_ACTION ITEM_
Only one stretch of the data below is wanted: the lines from the one with "Task: Select the Mavs team cell" through the one with "Click the quoted", repeated exactly.

_DATASET_
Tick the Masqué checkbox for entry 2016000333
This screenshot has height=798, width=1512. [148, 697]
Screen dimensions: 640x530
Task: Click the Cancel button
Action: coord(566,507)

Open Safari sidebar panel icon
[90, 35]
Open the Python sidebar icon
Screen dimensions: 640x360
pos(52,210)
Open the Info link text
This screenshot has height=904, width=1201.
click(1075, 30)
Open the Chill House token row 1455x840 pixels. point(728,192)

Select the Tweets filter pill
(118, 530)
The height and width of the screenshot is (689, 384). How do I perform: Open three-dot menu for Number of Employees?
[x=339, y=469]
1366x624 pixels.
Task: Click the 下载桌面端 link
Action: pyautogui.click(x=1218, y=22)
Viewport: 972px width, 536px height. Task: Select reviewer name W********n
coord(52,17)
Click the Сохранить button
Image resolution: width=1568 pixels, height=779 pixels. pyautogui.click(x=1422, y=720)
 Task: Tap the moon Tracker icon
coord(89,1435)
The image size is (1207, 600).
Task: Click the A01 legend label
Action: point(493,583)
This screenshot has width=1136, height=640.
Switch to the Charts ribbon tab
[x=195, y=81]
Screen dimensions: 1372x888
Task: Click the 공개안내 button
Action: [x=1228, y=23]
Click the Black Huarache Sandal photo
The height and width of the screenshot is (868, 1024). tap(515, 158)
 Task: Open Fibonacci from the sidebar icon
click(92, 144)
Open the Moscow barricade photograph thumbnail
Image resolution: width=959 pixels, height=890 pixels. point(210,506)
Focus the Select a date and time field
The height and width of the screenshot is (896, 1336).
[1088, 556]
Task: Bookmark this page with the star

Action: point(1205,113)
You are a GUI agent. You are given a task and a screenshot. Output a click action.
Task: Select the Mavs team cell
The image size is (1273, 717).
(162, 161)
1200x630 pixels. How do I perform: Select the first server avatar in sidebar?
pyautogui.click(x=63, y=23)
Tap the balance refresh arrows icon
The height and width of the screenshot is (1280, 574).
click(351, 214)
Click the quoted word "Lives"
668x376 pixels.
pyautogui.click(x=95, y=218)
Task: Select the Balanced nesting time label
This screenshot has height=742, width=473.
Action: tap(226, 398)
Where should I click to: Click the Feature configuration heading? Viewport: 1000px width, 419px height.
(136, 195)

_SOLUTION TO THIS TASK_
Task: Select the Mavs team cell
The image size is (1273, 717).
(162, 161)
1200x630 pixels. How do I perform: Select the first server avatar in sidebar?
pyautogui.click(x=63, y=23)
Tap the balance refresh arrows icon
The height and width of the screenshot is (1280, 574).
click(351, 214)
Click the quoted word "Lives"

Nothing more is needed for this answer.